Da qualche giorno Apple ha rilasciato la nuova release di Final Cut Pro X, che introduce un nuovissimo motore che supporta Metal, le librerie grafiche di Apple che vanno a sostituire OpenCL.

Sulla carta, si leggono miglioramenti dal 20 al 35%, relativi sia alle prestazioni su MacBookPro che su iMac.

Il tutto sembra essere stato realizzato tenendo conto del prossimo Mac Pro, che verrà reso disponibile al pubblico prima di fine anno (ad una cifra da capogiro) e che avrà una scheda Afterburner per velocizzare le elaborazioni video.

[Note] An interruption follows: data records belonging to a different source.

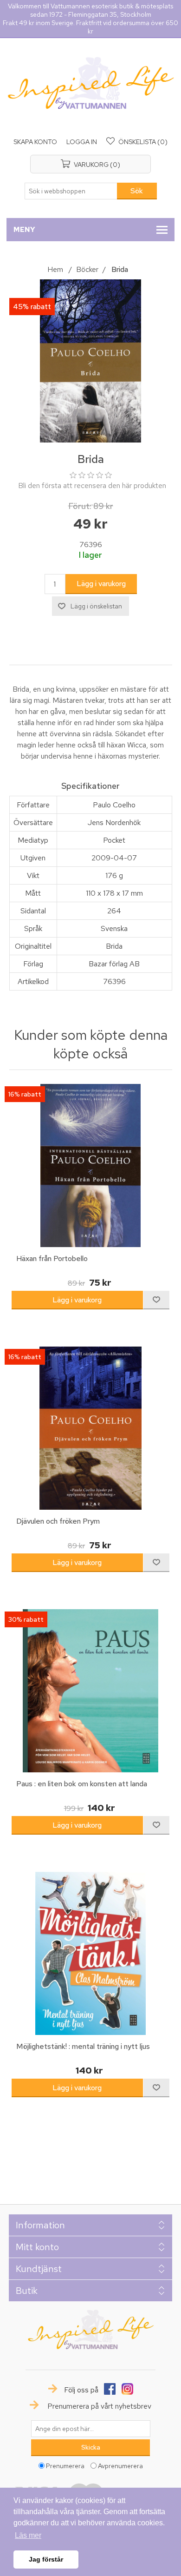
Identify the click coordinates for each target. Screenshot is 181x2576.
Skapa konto (35, 142)
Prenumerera (65, 2466)
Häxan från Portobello (52, 1258)
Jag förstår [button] (46, 2559)
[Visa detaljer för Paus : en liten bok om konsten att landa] (90, 1690)
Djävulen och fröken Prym (58, 1521)
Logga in (81, 142)
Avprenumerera (120, 2466)
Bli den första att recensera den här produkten (92, 485)
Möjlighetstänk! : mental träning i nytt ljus (83, 2046)
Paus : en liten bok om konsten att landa (81, 1783)
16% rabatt (24, 1094)
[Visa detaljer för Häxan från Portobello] (90, 1165)
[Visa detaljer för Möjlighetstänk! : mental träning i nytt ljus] (90, 1953)
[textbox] (71, 191)
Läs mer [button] (28, 2535)
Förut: (79, 506)
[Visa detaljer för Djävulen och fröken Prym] (90, 1428)
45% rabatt (32, 306)
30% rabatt (26, 1619)
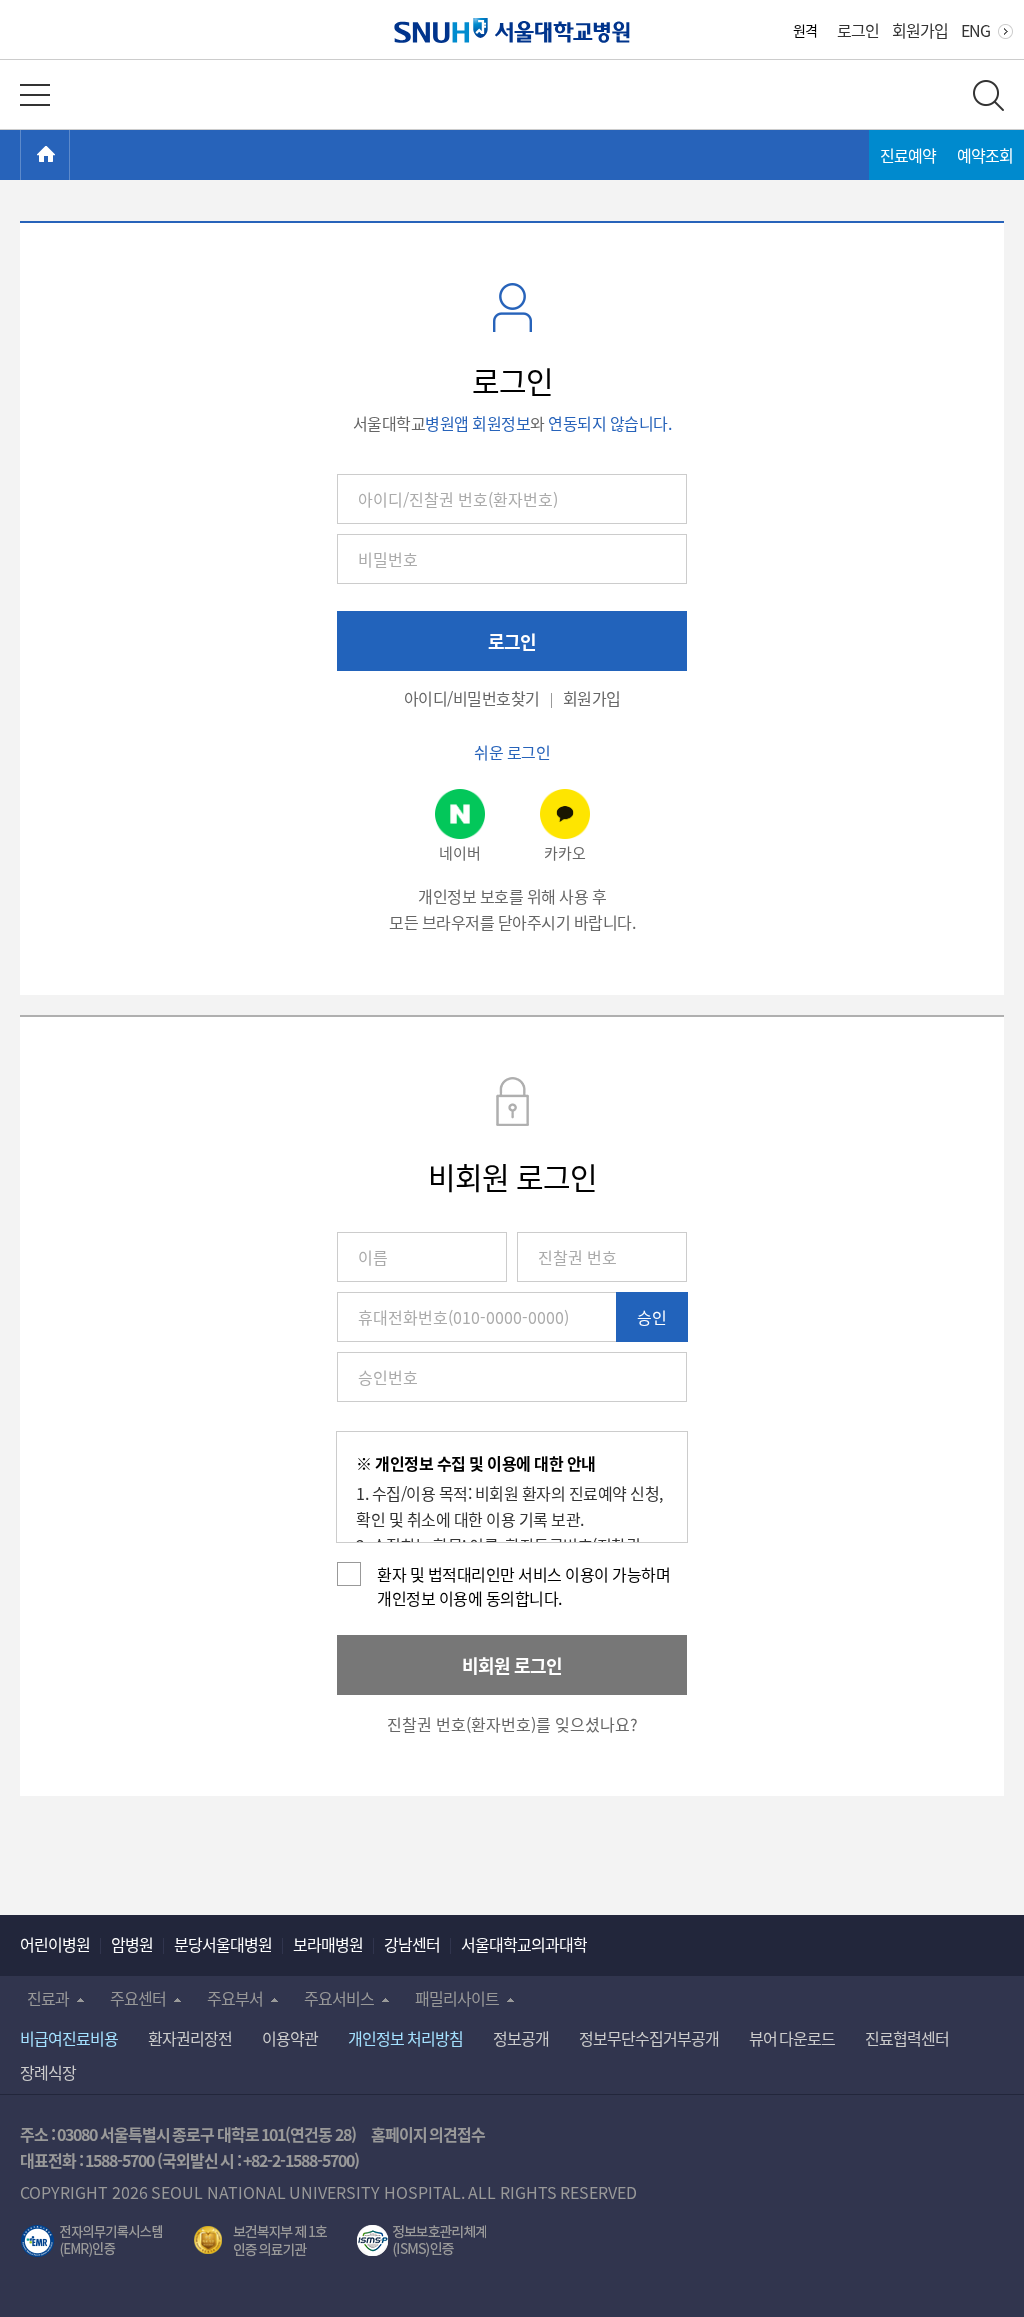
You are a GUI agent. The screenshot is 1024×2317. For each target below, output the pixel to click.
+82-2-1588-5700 (298, 2160)
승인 (652, 1317)
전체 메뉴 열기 (35, 95)
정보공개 (521, 2038)
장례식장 (48, 2072)
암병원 (132, 1944)
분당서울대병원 (223, 1944)
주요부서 (235, 1998)
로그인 (858, 30)
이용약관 (290, 2038)
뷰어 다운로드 (792, 2038)
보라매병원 (328, 1944)
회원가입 (920, 30)
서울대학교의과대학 (524, 1944)
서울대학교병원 (512, 30)
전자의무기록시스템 (92, 2241)
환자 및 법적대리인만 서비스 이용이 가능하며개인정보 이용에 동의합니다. (523, 1586)
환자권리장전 (190, 2038)
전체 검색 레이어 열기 (988, 95)
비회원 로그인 (512, 1665)
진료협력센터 (907, 2038)
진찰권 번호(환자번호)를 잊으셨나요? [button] (512, 1724)
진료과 (48, 1998)
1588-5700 (119, 2160)
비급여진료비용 (69, 2038)
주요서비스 (339, 1998)
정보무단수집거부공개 (649, 2038)
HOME (69, 155)
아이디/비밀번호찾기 (472, 698)
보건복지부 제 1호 (260, 2241)
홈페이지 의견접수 (428, 2134)
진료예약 (908, 155)
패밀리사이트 (457, 1998)
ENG (975, 30)
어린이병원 (55, 1944)
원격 (805, 30)
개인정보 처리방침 (405, 2038)
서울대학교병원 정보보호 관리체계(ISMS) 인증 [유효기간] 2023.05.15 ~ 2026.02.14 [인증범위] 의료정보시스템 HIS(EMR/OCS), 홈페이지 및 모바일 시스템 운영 (421, 2241)
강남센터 (412, 1944)
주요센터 (138, 1998)
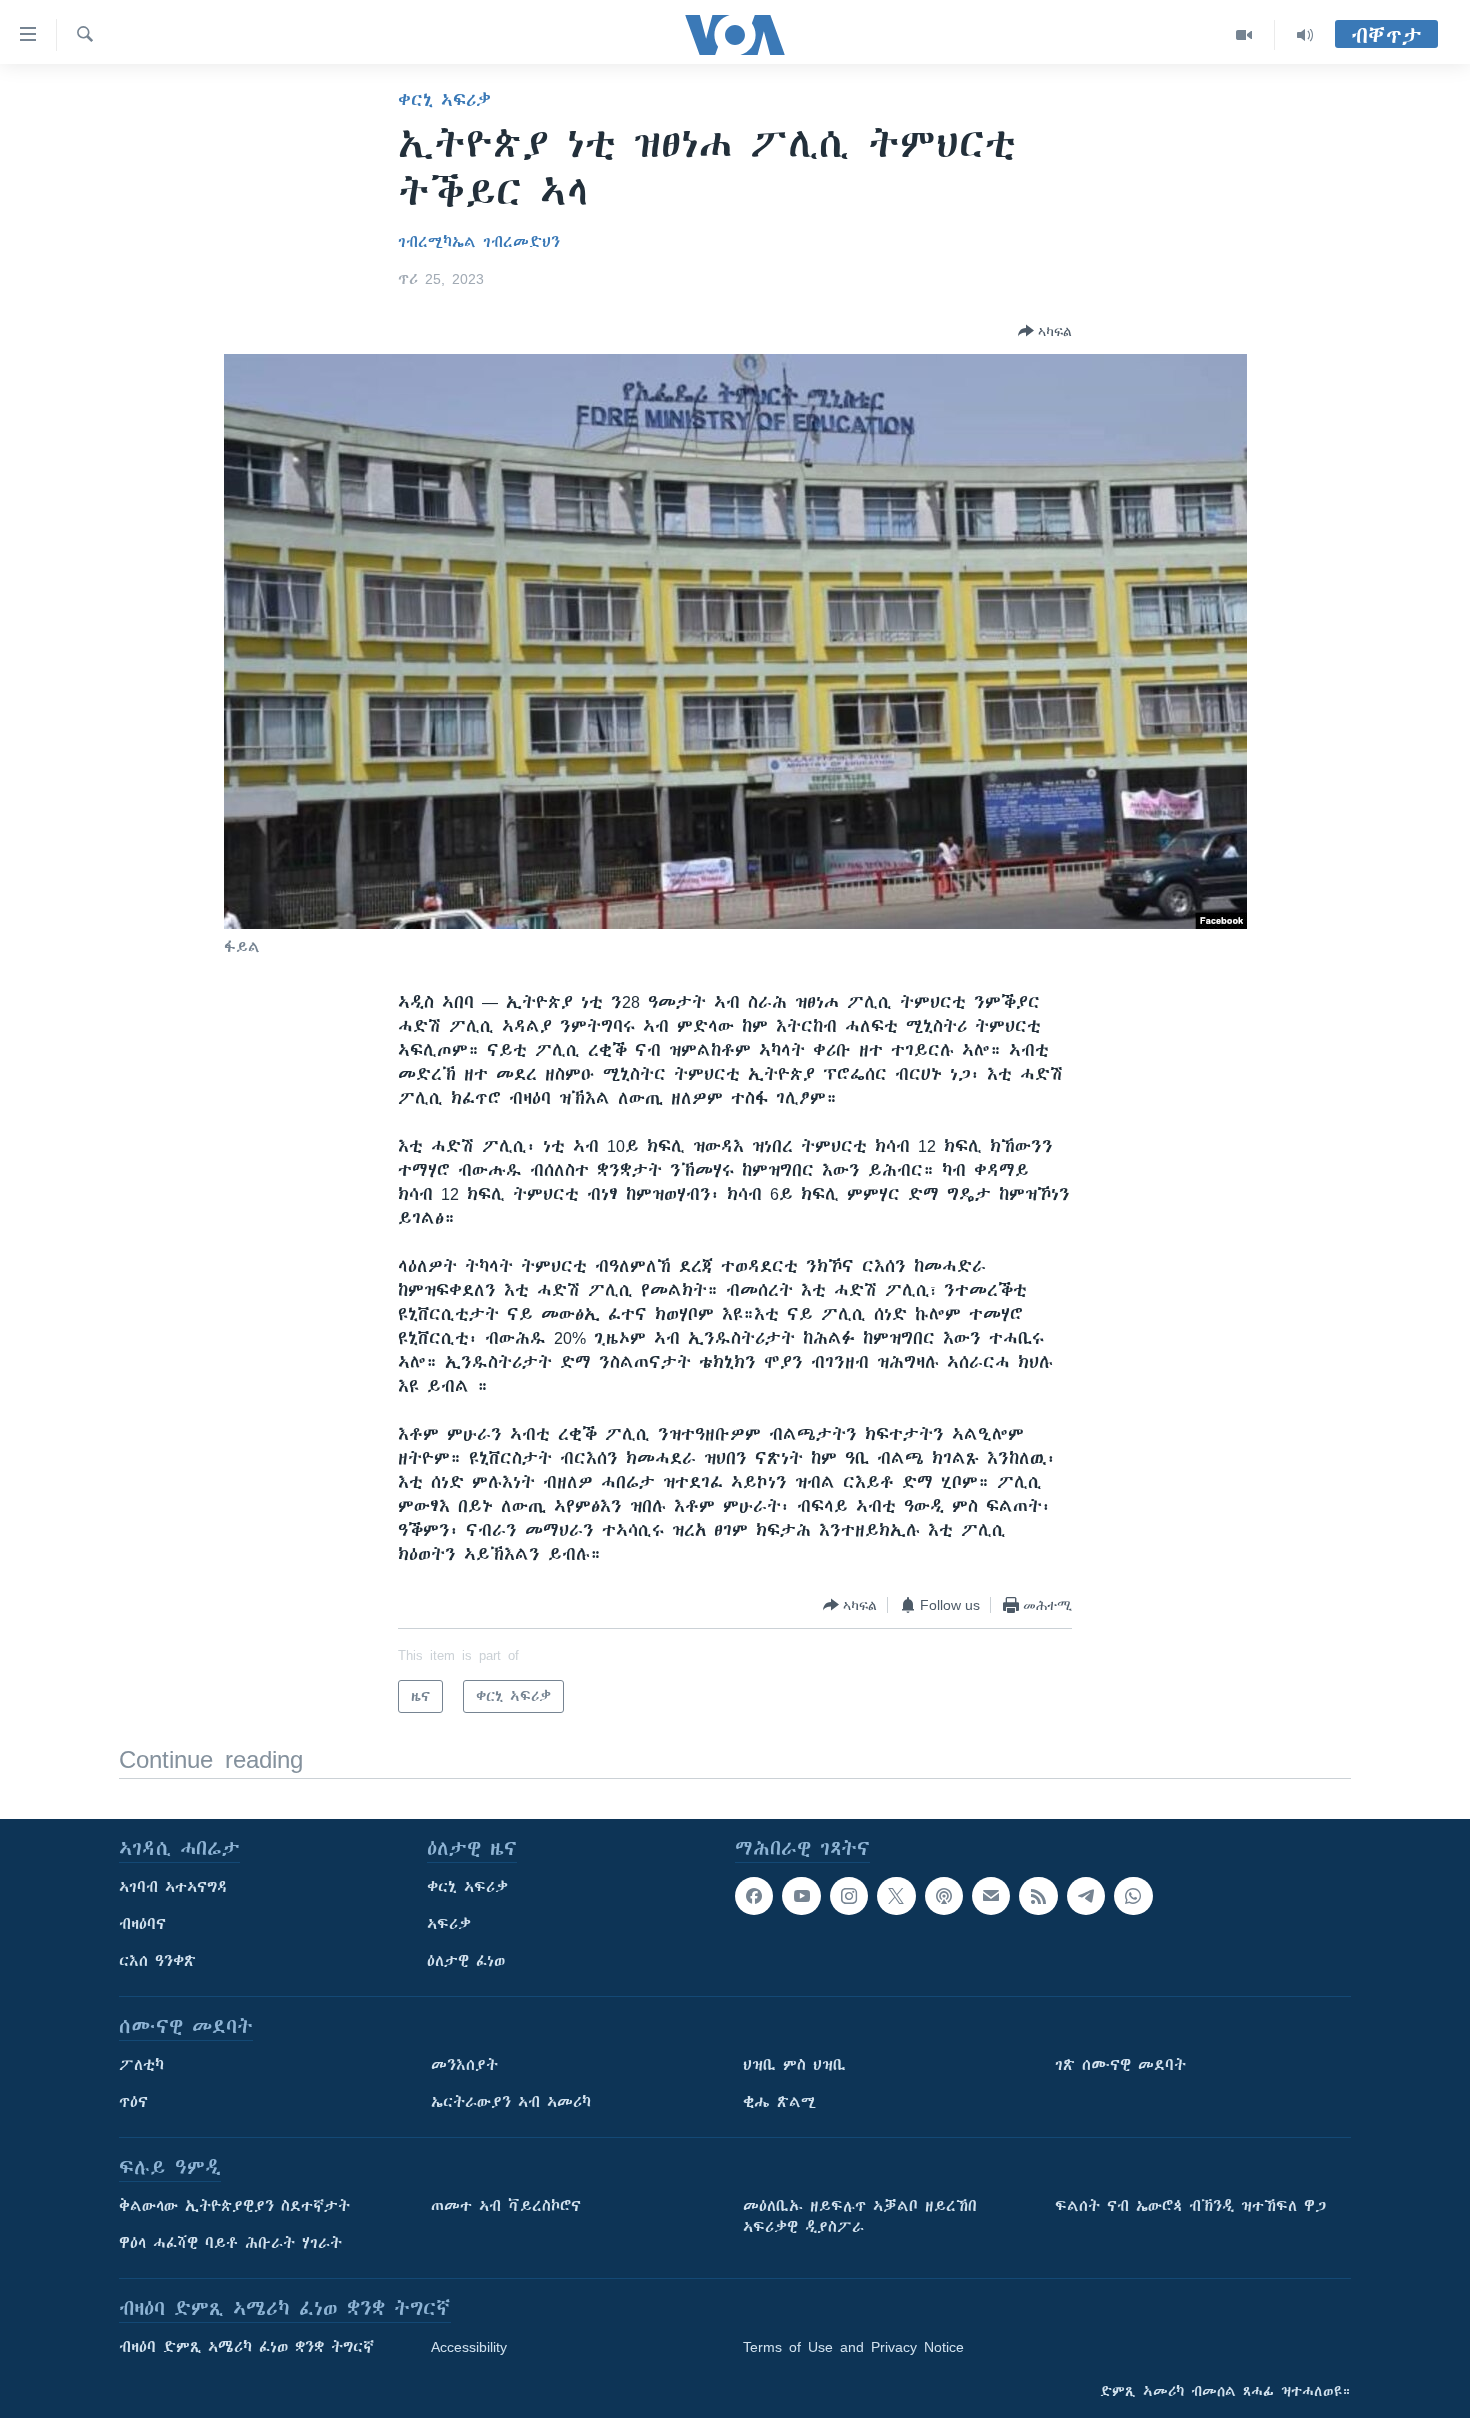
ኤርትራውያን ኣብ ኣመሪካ (511, 2102)
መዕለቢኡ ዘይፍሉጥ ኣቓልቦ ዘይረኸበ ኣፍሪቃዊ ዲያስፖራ (860, 2216)
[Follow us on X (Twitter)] (896, 1896)
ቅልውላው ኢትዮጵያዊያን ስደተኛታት (234, 2206)
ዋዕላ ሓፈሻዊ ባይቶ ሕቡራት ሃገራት (230, 2243)
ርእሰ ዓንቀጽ (157, 1961)
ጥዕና (133, 2102)
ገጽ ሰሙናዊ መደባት (1120, 2065)
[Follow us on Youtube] (801, 1896)
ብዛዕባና (142, 1924)
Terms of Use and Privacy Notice (853, 2347)
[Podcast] (944, 1896)
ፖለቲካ (141, 2065)
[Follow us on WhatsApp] (1133, 1896)
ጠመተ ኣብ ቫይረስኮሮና (506, 2206)
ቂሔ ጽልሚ (779, 2102)
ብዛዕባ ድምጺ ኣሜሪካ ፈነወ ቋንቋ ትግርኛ (246, 2347)
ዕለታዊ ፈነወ (466, 1961)
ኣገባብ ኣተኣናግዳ (173, 1887)
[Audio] (1305, 35)
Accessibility (469, 2347)
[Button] (1045, 331)
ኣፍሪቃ (449, 1924)
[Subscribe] (991, 1896)
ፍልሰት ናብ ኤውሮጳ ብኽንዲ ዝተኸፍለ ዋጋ (1190, 2206)
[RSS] (1038, 1896)
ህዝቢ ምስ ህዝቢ (794, 2065)
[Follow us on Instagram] (849, 1896)
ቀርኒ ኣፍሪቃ (444, 100)
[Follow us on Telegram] (1086, 1896)
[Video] (1244, 35)
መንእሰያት (464, 2065)
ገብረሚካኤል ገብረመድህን (479, 242)
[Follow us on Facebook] (754, 1896)
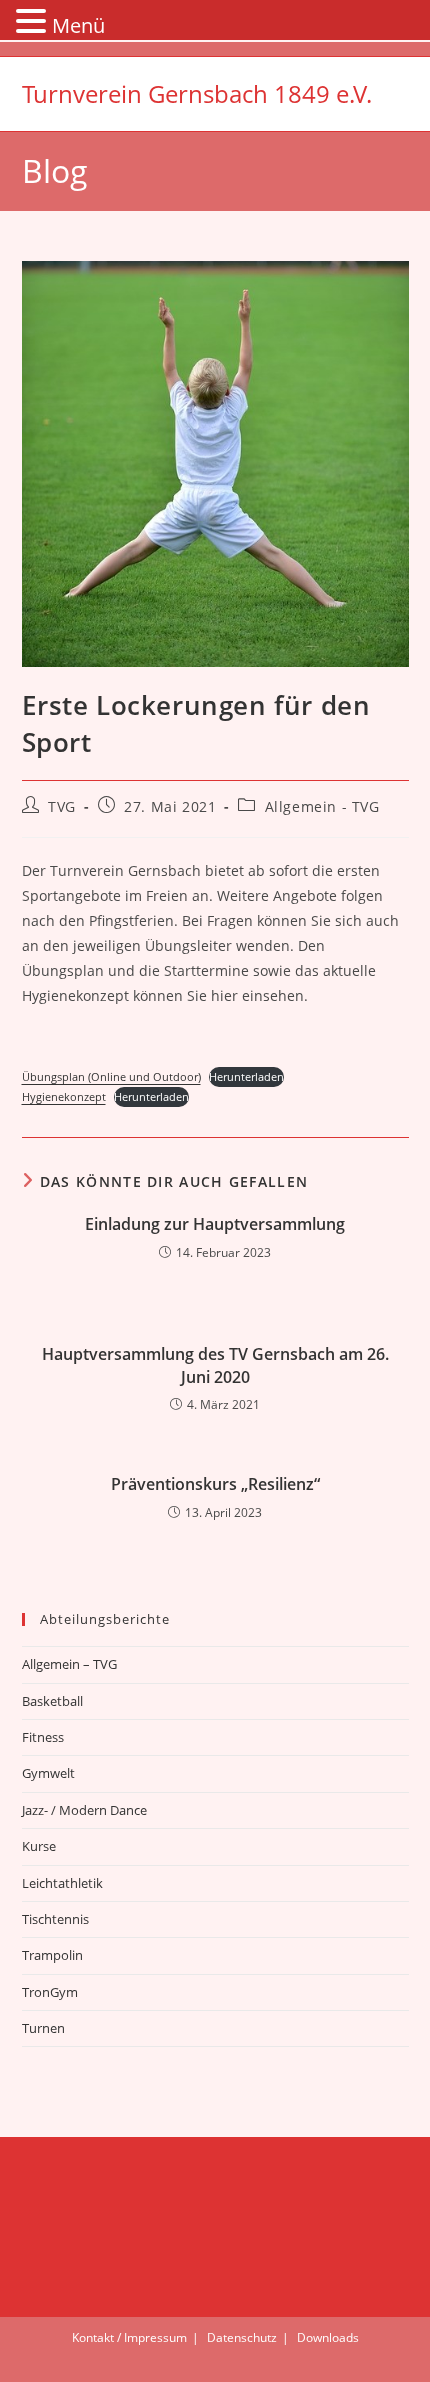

Se da un lato l’ottimizzazione verso Metal era un qualcosa di atteso dall’utenza della Mela, bisogna tenere conto di alcuni aspetti.

  1. Se è vero che Final Cut Pro X è stato ottimizzato per i nuovi Mac Pro, è anche vero che questi ultimi, dato il prezzo, potrebbero non essere alla portata di tutti
  2. Molte case di produzione, da quello che leggevo in alcuni forum, hanno mantenuto Final Cut Pro 7. E’ vero, Final Cut Pro X all’inizio era un mezzo disastro, ma oggi è stabile, veloce e funzionale (lo uso anche io per lavoro e mi trovo benissimo), e potrebbero snobbare l’upgrade
  3. In virtù del punto due, quell’utenza potrebbe non avere l’hardware adeguato per utilizzare l’ultimo Final Cut Pro X.

Ed è sul punto 3 che vorrei approfondire un aspetto che ovviamente non è stato molto pubblicizzato: per utilizzarlo, è obbligatorio avere una scheda grafica che supporta pienamente Metal.

Se avete un Mac con la scheda grafica originale, al 99% non dovreste avere problemi.

Se invece, come il sottoscritto, avete montato una nVidia GeForce GTX o comunque di ultima generazione, per sfruttare i CUDA core in qualche app, allora Final Cut Pro X non sarà aggiornabile all’ultima versione, in quanto i driver invidia non supportano Metal.

Il problema tuttavia si aggrava dal fatto che la nuova versione di Final Cut Pro X aggiorna i progetti, rendendoli inutilizzabili su versioni precedenti.

Questo significa che i progetti che ho iniziato a gestire sul Mac Book Air o sul Mac Mini, non potrò riportarli sul Mac Pro qualora volessi velocizzare le fasi di export.

Ovviamente il Final Cut Pro X del mio vecchio Mac Pro continuerà a funzionare, ma sarà come se fosse su un binario differente, Ergo, i progetti dovranno nascere lì fino al rendering finale, nel caso necessitassi di tutta la potenza di quella macchina.

Questo è un peccato, perché porta di nuovo alla ribalta il discorso di obsolescenza programmata. Per carità, il mio Mac Pro è del 2012, e ha dato moltissimo. Ma ha ancora moltissimo da dare, e mi pare assurdo relegarlo a macchina “inadeguata” vista la potenza di calcolo che ha.
Certo, non ha USB3.0, né porte Thunderbolt, per cui non potrò agganciarvi unità di Storage esterne o schede di acquisizione, ma per certi progetti è ancora una macchina sovradimensionata.

Forse installando una scheda grafica AMD potrei sfruttare Metal, ma per i miei render su Daz Studio, Iray di nVidia è la manna dal cielo, e tutte le versioni delle AMD, Vega Pro incluse, sono pressoché inutili nel mio caso.

Per cui: se avete un Mac di ultima generazione, aggiornate pure (specie se ne avete uno solo).

In caso contrario, magari pensateci bene, specie se i vostri Mac hanno qualche annetto sulle spalle e sono stati customizzati.